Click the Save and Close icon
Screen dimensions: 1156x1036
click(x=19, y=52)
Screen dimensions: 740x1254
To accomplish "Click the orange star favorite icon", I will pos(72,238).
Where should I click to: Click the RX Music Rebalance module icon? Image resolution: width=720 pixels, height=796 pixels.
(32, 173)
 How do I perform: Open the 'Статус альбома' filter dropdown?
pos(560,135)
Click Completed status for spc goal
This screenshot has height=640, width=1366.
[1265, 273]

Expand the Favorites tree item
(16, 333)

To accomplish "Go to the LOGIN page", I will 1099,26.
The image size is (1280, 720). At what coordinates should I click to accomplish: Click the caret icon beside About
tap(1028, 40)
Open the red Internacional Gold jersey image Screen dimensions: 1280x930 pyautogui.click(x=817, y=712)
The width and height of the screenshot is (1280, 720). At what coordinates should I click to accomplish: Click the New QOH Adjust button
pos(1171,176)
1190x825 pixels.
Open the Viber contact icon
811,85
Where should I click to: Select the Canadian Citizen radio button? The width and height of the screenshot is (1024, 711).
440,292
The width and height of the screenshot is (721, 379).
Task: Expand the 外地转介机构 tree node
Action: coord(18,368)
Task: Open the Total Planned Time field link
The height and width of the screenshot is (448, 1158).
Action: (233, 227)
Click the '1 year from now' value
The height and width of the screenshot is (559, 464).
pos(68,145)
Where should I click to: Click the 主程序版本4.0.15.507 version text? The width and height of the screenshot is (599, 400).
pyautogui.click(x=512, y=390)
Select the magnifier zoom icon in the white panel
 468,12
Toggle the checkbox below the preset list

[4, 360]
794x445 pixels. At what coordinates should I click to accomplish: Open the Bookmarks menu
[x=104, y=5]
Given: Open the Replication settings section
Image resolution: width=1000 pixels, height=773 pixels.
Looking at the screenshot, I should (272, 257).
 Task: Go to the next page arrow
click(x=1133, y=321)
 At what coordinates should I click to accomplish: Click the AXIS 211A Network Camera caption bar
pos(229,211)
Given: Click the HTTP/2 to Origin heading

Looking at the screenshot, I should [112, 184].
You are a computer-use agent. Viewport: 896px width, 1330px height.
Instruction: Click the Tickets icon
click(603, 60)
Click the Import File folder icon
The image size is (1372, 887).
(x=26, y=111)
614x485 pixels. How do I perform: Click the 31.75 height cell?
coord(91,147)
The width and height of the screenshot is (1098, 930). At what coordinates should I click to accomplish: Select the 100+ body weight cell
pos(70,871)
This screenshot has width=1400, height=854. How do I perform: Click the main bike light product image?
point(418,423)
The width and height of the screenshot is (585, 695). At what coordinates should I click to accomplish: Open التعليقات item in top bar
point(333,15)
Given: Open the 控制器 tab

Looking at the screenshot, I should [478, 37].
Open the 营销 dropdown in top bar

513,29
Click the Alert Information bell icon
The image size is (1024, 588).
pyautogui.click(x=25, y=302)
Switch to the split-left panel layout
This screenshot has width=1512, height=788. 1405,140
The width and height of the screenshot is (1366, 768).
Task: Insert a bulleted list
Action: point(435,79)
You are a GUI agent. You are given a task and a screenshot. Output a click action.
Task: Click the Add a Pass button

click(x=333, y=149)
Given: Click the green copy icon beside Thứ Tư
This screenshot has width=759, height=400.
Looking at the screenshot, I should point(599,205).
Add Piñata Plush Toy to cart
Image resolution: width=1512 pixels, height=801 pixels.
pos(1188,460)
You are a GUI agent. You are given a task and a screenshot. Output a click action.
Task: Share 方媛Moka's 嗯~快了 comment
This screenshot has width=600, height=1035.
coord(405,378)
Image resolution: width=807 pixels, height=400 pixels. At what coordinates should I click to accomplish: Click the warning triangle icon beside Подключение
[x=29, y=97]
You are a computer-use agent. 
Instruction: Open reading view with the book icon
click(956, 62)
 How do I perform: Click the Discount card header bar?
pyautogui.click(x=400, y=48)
******
▶ **WORK ORDER**
Start with the first line of the data and print every line exactly. The line containing "Open the red" is the last one to include.

▶ **OUTPUT OF THE EXERCISE**
Click the Save and Close icon
Screen dimensions: 1156x1036
click(x=19, y=52)
Screen dimensions: 740x1254
To accomplish "Click the orange star favorite icon", I will pos(72,238).
Where should I click to: Click the RX Music Rebalance module icon? Image resolution: width=720 pixels, height=796 pixels.
(32, 173)
 How do I perform: Open the 'Статус альбома' filter dropdown?
pos(560,135)
Click Completed status for spc goal
This screenshot has height=640, width=1366.
[1265, 273]

Expand the Favorites tree item
(16, 333)

To accomplish "Go to the LOGIN page", I will 1099,26.
The image size is (1280, 720). At what coordinates should I click to accomplish: Click the caret icon beside About
tap(1028, 40)
Open the red Internacional Gold jersey image Screen dimensions: 1280x930 pyautogui.click(x=817, y=712)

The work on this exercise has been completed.